GIVEN TEXT:
Whilst we Catholics have additional beliefs which preclude the possibility of us procuring an abortion such as the sanctifying nature of the incarnation and that the gift of life is from God, these reasons would not be sufficient for us to campaign against non Catholics doing so. For example, we believe that we should go to mass each Sunday, you don't see us campaigning for a law enforcing that view on others because it is purely from a theological perspective that we believe it is important to attend mass.

Clearly if Pope Francis were to attempt to change the Church's doctrine on abortion it would not only be a denial of the Incarnation and of God's generosity in giving us life, it would also be a denial of objective reason. If he were to do so, which, being a Catholic, he would not, it would be a grave problem. Beyond that, I believe that in two or three hundred years our descendants will be horrified to think that we performed 40-50 million abortions a year. I look back at situations in the last 2, 000 years and wonder why the Church didn't do more about them. I hope our descendants do not find the Church lacking in our dealings with the abortion industry. One would hope that the 20th century alone would teach us what happens when the rights of unseen millions are removed.

RECORD LIST:
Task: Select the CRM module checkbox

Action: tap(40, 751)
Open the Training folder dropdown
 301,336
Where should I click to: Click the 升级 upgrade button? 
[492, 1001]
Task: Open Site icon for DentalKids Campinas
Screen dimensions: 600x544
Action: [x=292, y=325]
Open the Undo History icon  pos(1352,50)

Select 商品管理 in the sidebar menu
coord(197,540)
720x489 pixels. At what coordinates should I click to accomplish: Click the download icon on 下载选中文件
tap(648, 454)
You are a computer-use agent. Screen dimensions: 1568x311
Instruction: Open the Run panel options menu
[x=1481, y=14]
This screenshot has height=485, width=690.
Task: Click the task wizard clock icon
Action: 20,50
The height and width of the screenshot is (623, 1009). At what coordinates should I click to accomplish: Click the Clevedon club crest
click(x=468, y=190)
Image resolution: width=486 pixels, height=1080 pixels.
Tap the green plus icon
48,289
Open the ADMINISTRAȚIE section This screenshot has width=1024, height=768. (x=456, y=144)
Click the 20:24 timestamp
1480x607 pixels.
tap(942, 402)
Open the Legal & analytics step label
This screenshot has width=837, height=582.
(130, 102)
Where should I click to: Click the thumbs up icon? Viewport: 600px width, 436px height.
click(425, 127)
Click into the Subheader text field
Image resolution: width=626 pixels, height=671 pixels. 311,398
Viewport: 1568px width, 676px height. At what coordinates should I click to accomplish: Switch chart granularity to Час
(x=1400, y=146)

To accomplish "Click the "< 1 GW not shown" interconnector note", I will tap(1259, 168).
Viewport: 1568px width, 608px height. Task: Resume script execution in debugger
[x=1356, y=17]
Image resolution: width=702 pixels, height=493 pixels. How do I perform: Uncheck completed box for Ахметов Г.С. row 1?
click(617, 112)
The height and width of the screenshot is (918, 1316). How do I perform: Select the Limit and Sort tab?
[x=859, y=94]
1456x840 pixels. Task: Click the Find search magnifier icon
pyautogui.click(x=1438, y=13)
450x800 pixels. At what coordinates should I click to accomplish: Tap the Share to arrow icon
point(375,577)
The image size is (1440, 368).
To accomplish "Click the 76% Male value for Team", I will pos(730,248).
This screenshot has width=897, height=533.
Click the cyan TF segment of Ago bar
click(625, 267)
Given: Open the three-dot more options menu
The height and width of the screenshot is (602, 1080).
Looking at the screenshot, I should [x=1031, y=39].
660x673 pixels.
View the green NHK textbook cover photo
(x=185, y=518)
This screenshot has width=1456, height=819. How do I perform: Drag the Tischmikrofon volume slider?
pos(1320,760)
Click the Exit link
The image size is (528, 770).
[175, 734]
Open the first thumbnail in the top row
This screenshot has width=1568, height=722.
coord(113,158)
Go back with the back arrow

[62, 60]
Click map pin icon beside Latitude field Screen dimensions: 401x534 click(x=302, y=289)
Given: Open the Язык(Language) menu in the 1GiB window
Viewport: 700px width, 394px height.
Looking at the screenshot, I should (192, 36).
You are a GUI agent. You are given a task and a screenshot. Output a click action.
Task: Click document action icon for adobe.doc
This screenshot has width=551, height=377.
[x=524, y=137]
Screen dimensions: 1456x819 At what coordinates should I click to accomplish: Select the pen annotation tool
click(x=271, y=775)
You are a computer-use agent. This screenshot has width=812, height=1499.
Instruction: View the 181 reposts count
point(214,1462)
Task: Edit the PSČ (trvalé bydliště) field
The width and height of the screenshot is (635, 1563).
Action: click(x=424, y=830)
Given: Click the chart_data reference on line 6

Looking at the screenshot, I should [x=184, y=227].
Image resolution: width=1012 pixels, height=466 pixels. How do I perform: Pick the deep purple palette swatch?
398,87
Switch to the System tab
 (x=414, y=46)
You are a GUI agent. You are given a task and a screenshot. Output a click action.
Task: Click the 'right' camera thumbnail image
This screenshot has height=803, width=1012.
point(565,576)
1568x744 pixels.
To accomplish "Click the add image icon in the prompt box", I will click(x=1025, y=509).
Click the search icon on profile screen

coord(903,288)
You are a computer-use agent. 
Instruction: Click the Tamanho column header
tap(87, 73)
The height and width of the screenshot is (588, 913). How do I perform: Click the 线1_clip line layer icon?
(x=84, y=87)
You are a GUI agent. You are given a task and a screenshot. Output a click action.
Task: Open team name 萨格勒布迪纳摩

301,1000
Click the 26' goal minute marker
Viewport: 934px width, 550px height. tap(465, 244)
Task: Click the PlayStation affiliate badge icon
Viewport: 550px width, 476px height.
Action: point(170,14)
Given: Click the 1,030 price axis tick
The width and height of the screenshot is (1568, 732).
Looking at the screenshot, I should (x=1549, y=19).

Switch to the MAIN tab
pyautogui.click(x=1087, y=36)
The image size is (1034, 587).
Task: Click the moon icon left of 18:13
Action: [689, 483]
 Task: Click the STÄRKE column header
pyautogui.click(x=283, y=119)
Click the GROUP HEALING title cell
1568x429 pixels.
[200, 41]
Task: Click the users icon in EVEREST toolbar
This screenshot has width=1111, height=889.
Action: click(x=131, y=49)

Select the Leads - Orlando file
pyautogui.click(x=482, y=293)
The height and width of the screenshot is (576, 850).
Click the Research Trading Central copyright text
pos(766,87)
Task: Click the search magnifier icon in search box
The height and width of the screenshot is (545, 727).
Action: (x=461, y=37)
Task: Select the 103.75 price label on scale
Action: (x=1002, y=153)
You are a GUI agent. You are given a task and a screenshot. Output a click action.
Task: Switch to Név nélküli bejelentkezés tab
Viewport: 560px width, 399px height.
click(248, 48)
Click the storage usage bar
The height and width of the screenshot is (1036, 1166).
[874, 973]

TASK BRIEF:
Print the passage on Catholic teaching and abortion, found above the entries, in full and word for word.

SOLUTION TO THIS EXERCISE:
Whilst we Catholics have additional beliefs which preclude the possibility of us procuring an abortion such as the sanctifying nature of the incarnation and that the gift of life is from God, these reasons would not be sufficient for us to campaign against non Catholics doing so. For example, we believe that we should go to mass each Sunday, you don't see us campaigning for a law enforcing that view on others because it is purely from a theological perspective that we believe it is important to attend mass.

Clearly if Pope Francis were to attempt to change the Church's doctrine on abortion it would not only be a denial of the Incarnation and of God's generosity in giving us life, it would also be a denial of objective reason. If he were to do so, which, being a Catholic, he would not, it would be a grave problem. Beyond that, I believe that in two or three hundred years our descendants will be horrified to think that we performed 40-50 million abortions a year. I look back at situations in the last 2, 000 years and wonder why the Church didn't do more about them. I hope our descendants do not find the Church lacking in our dealings with the abortion industry. One would hope that the 20th century alone would teach us what happens when the rights of unseen millions are removed.